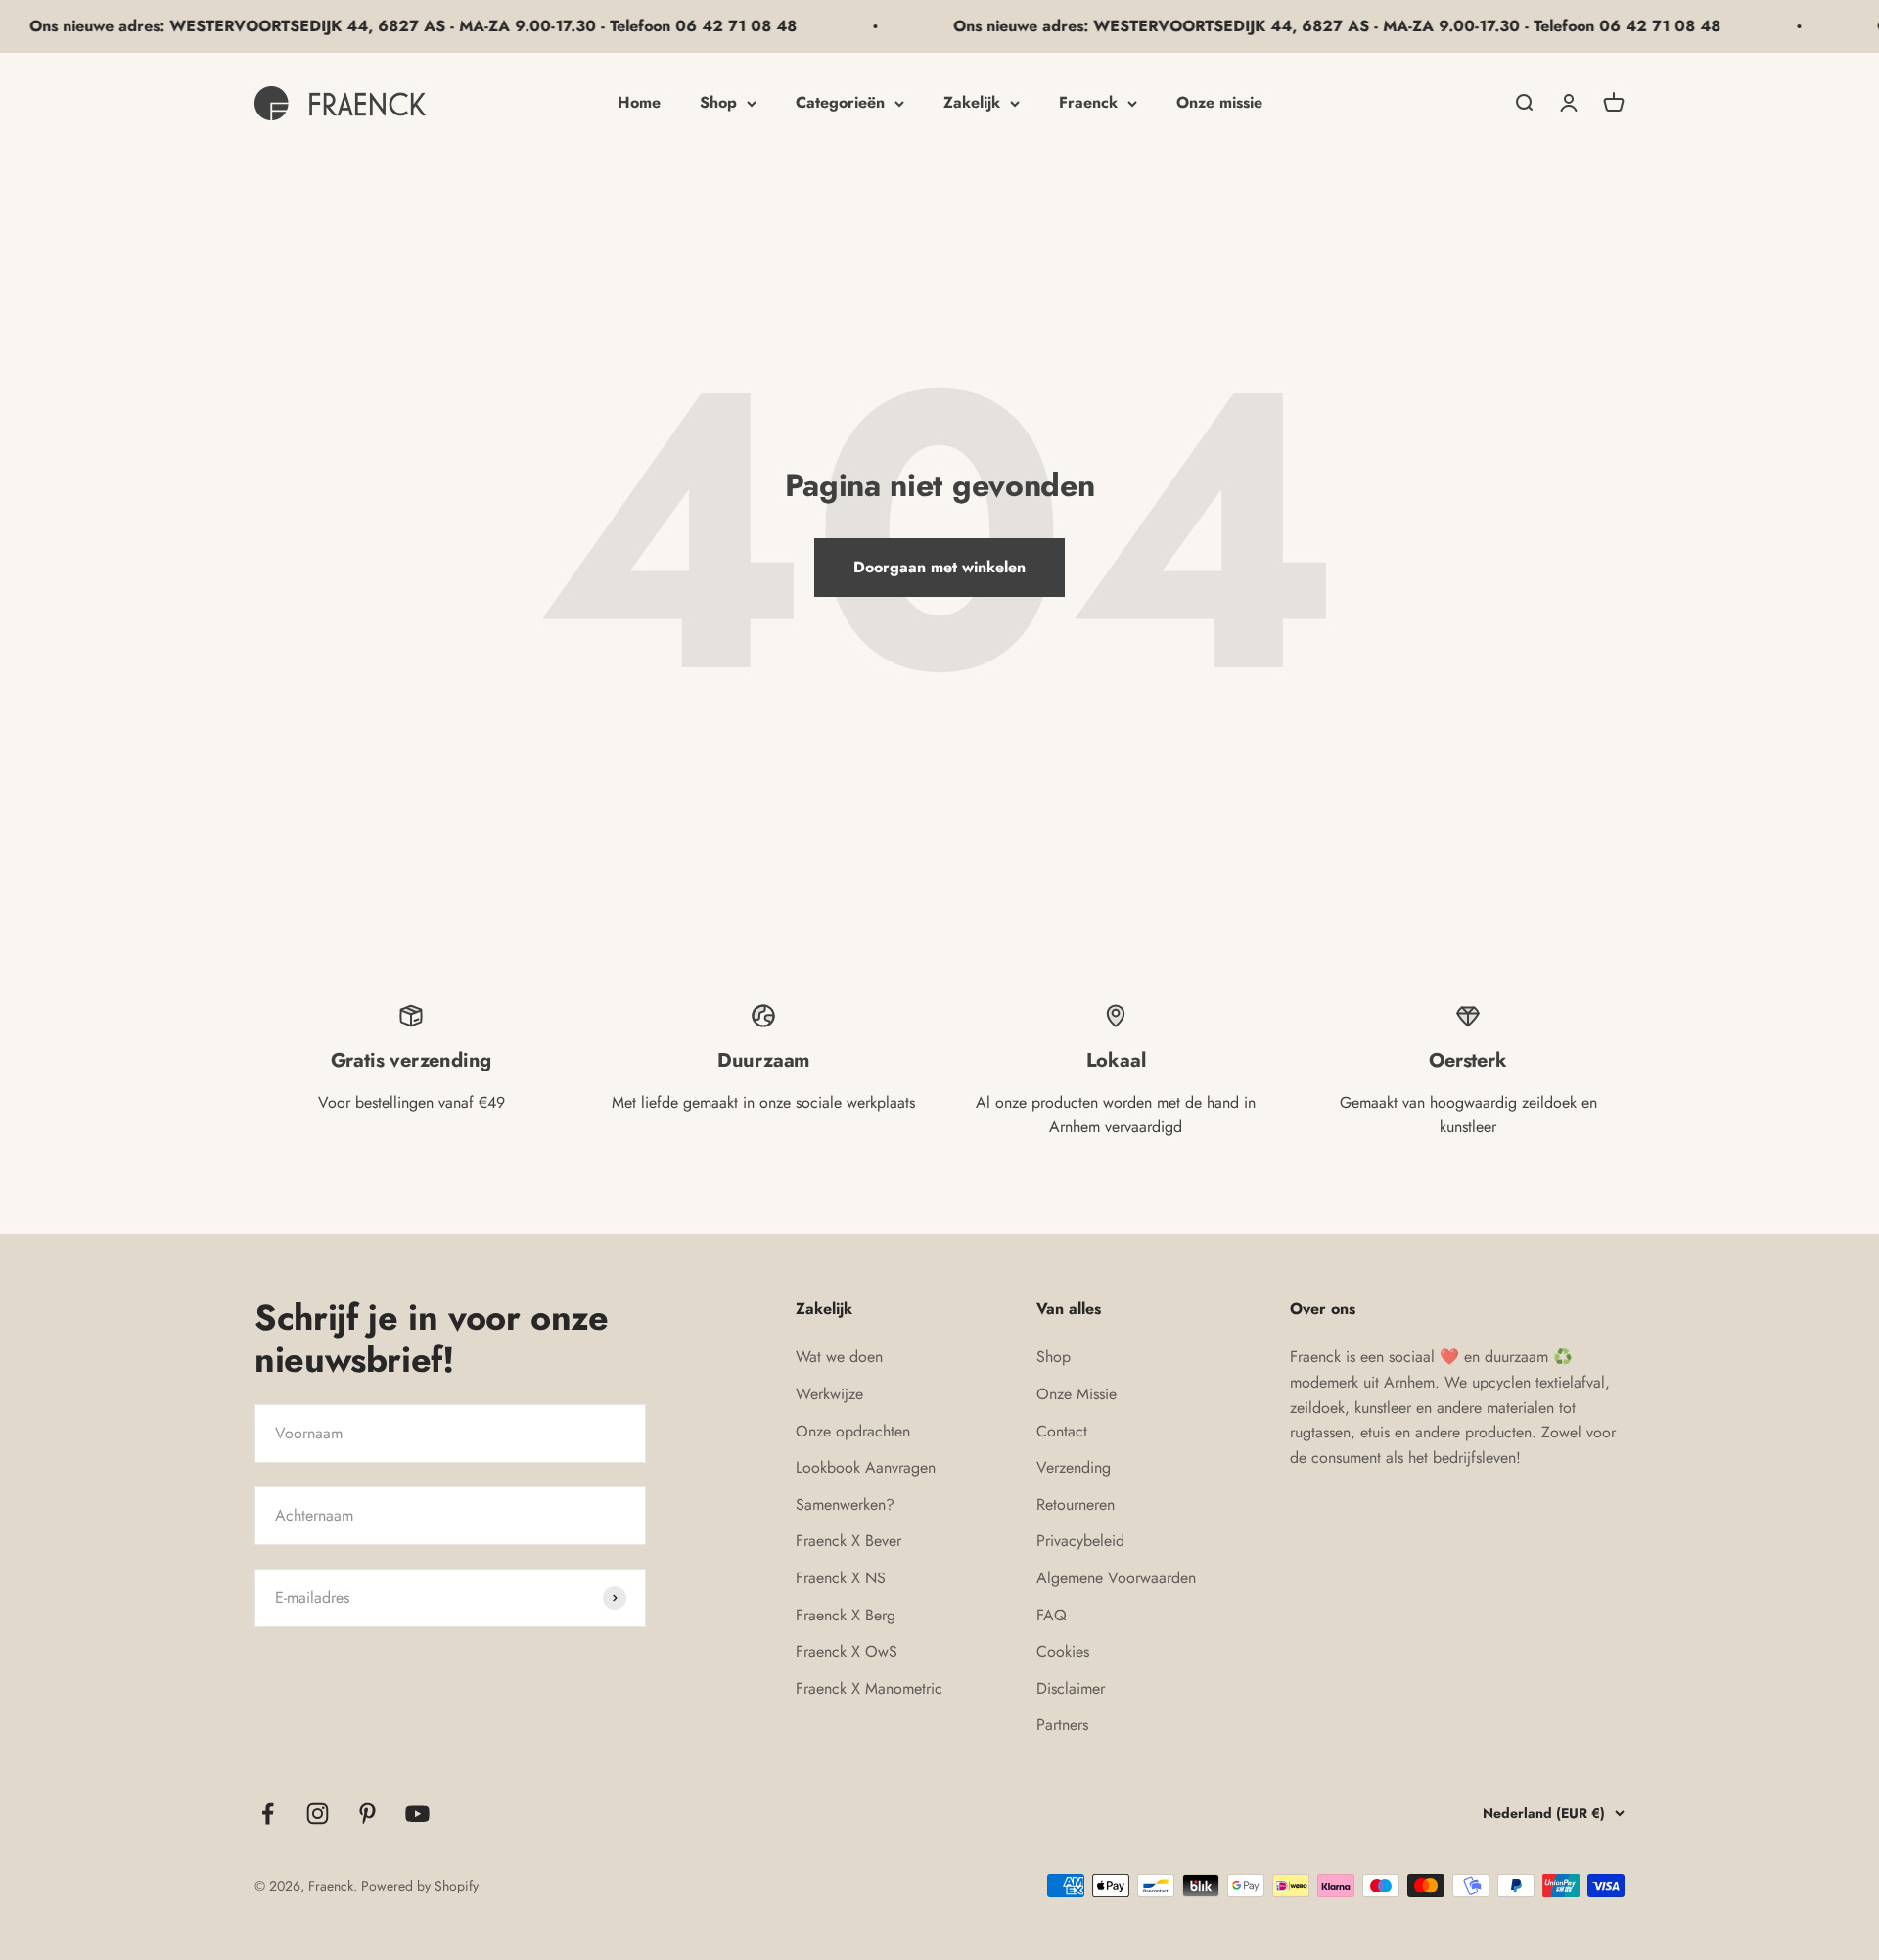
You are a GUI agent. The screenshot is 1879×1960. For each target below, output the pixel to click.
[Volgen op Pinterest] (367, 1813)
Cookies (1062, 1651)
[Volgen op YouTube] (417, 1813)
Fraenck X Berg (845, 1615)
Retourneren (1075, 1504)
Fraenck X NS (841, 1578)
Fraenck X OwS (846, 1651)
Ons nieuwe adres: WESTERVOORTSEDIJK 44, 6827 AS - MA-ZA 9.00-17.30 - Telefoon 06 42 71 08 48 (1293, 26)
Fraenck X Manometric (869, 1688)
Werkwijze (829, 1394)
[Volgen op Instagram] (317, 1813)
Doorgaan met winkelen (939, 567)
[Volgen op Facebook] (267, 1813)
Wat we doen (839, 1356)
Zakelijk (971, 102)
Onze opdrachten (853, 1431)
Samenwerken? (845, 1504)
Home (639, 102)
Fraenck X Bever (848, 1540)
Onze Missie (1076, 1394)
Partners (1062, 1724)
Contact (1061, 1431)
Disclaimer (1070, 1688)
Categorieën (840, 102)
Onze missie (1219, 102)
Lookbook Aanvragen (866, 1467)
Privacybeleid (1080, 1540)
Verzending (1073, 1467)
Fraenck (1088, 102)
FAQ (1051, 1615)
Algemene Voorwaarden (1116, 1578)
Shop (718, 102)
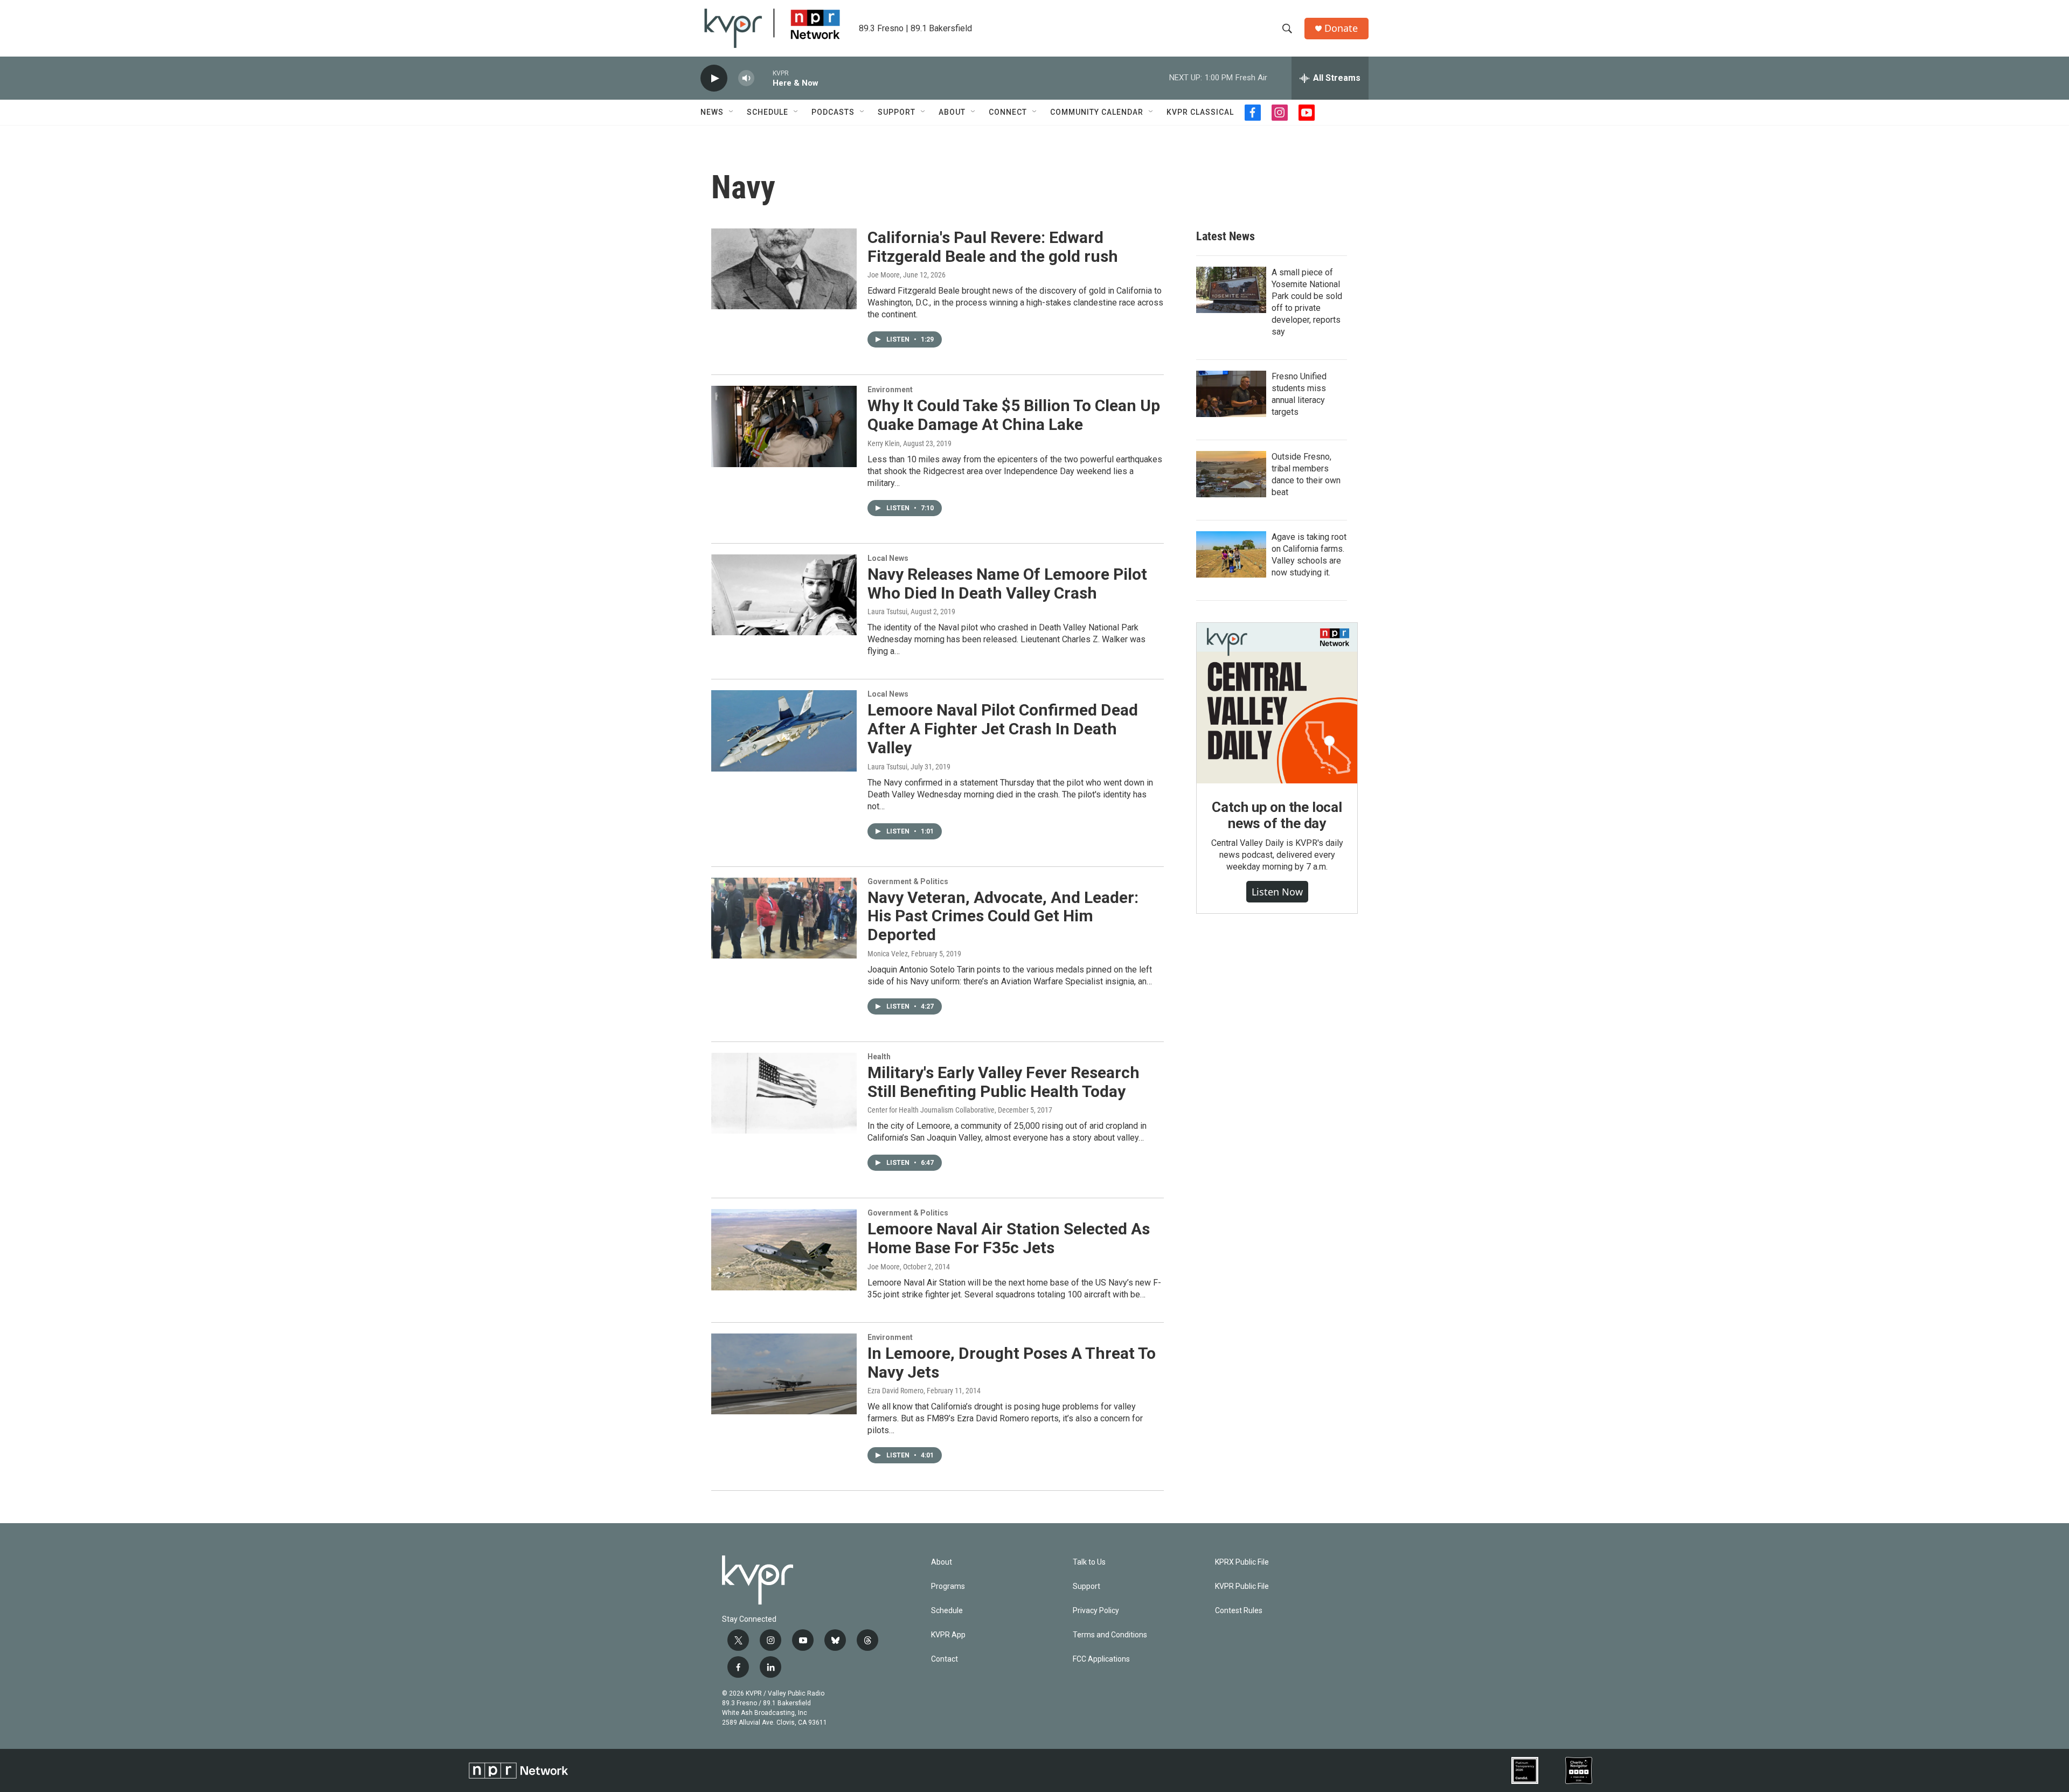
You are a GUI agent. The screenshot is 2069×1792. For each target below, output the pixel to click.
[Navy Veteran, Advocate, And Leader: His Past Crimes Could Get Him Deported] (784, 918)
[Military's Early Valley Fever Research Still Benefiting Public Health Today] (784, 1093)
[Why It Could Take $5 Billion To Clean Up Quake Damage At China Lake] (784, 426)
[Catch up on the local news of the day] (1277, 703)
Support (896, 112)
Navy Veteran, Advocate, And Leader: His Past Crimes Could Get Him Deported (1002, 916)
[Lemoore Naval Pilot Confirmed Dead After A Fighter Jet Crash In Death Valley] (784, 730)
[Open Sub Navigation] (731, 112)
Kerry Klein (883, 443)
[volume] (746, 78)
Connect (1008, 112)
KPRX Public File (1242, 1562)
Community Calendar (1096, 112)
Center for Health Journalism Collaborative (931, 1110)
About (952, 112)
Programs (948, 1586)
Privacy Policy (1096, 1611)
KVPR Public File (1242, 1586)
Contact (944, 1659)
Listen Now (1277, 891)
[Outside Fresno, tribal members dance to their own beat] (1231, 474)
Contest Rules (1238, 1611)
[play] (714, 78)
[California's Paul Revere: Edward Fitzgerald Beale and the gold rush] (784, 268)
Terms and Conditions (1110, 1635)
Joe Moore (883, 274)
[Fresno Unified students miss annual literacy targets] (1231, 394)
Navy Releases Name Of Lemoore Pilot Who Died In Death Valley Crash (1007, 583)
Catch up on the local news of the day (1277, 815)
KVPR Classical (1200, 112)
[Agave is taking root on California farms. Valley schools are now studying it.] (1231, 554)
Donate (1341, 28)
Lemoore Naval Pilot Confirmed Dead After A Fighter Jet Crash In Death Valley (1002, 728)
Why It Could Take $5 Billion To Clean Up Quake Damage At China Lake (1013, 415)
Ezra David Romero (895, 1390)
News (712, 112)
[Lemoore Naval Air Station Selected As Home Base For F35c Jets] (784, 1249)
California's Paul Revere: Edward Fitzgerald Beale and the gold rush (992, 247)
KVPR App (948, 1635)
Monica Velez (887, 953)
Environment (890, 389)
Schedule (767, 112)
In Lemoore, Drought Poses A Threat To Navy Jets (1011, 1362)
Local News (887, 558)
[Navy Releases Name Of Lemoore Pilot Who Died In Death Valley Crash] (784, 594)
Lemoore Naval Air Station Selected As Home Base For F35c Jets (1008, 1238)
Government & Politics (907, 881)
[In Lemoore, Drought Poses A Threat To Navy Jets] (784, 1373)
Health (879, 1056)
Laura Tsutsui (887, 611)
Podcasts (833, 112)
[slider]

═══

Please find, in the entries above, every line where "Billion" occurs, and copy it.

* [Output for this task]
[Why It Could Take $5 Billion To Clean Up Quake Damage At China Lake] (784, 426)
Why It Could Take $5 Billion To Clean Up Quake Damage At China Lake (1013, 415)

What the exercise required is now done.